Enabling scientific information to be presented in an interesting way

“When it comes to learning about animals a visit to a zoo or library has as much, or more, to commend it than a visit to [this] Museum…”


AMS351/V10979 Vertebrate Tree View with Boy and Girl
Vertebrate Tree View with Boy and Girl Image: N/A
© Reproduction Rights Australian Museum

These harsh words written by John William Evans soon after he became director in 1954, formed part of a report to the Trustees of the Museum.

As you might expect, the criticism was not appreciated by the Trustees. They became extremely hostile to Evans, who then patiently and persistently stove to win the confidence of Wallace Wurth, a particularly influential Trustee. When these efforts eventually succeeded, Wurth’s support for Evans enabled him to modernise the Museum during his term as director.

One of his main criticisms was that some of the galleries still clung to the earliest methods of design, where “…not only were the floors very largely occupied by exhibition cases, but every case was crammed to capacity.” Other galleries housed dioramas, which were both expensive and time-consuming to prepare, and therefore tended “…to achieve a permanence that [was] undesirable”.
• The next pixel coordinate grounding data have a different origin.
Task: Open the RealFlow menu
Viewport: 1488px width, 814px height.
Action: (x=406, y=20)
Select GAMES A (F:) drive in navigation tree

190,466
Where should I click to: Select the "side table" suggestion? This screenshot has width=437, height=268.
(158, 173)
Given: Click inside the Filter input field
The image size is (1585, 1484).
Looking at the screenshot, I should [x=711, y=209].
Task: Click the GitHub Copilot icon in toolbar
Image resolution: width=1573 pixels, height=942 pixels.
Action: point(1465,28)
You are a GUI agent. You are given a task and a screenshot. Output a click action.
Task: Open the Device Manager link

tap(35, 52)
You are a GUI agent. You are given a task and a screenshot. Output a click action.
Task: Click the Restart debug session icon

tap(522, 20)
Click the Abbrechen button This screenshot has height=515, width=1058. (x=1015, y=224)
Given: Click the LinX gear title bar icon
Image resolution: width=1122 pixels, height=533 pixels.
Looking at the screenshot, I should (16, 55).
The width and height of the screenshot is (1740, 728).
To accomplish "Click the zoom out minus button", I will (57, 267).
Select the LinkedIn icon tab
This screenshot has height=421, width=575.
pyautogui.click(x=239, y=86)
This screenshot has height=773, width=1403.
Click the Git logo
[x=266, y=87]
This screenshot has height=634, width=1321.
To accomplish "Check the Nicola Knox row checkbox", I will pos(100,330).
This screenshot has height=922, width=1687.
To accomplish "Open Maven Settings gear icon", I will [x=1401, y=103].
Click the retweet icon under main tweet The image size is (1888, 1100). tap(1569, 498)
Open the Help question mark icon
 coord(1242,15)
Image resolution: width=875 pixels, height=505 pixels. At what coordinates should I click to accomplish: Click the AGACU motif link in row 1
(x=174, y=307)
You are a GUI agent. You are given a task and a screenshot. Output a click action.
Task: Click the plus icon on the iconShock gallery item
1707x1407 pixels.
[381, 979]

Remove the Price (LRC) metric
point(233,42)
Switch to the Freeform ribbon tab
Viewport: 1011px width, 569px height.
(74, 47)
One of his inspired ideas was the creation of the Department of Art and Design, which came into being on 13th April, 1956. This handed control of galleries over to designers, thereby removing control from the scientific staff, who tended to display as many species as they possibly could, in systematic order.

The brief of the new department was the provision of displays that relied on “… colour, good design and simplicity and [enabled] scientific information to be presented in an interesting way”.

The person who took on this challenge was John Beeman. In the first few months he and his staff launched themselves into plans for redesigning the Bird Gallery, the Mammal Gallery, the new Fish Gallery and the Invertebrate Gallery, as well as new cases in the Australian Aboriginal Gallery. During the following year, they also turned their sights on the Insect Gallery, Mineral Gallery, Fossil Gallery and the Skeleton Gallery. In addition, the Department produced drawings to illustrate scientific papers.

Once they completed “The Vertebrate Tree” at the top of the stairs facing the entrance, there was not a lot of the Museum that did not show some of their influence.

This ambitious project showed the main groups of vertebrates and traced their evolutionary developments. It was produced to mark the centenary of the publication of Charles Darwin’s ‘The Origin of the Species’ and had an equally ambitious companion piece in the Invertebrates Gallery: “These are Invertebrates”, more commonly known as “The Invertebrate Tree”.

In a very few years, the Department of Art and Design expanded and became the Exhibition Department, which combined Art and Design with Preparation, and included the newly created Photography section as well.

With time, the name has changed, and the functions been tweaked, but it’s fair to say that John Evans’ inspired idea has met the challenge of new and evolving galleries such as the perennially popular “Search and Discover”, and resulted in blockbuster exhibitions such as “Alexander the Great” in 2012, and the gorgeous Scott Sisters exhibition displayed in 2017.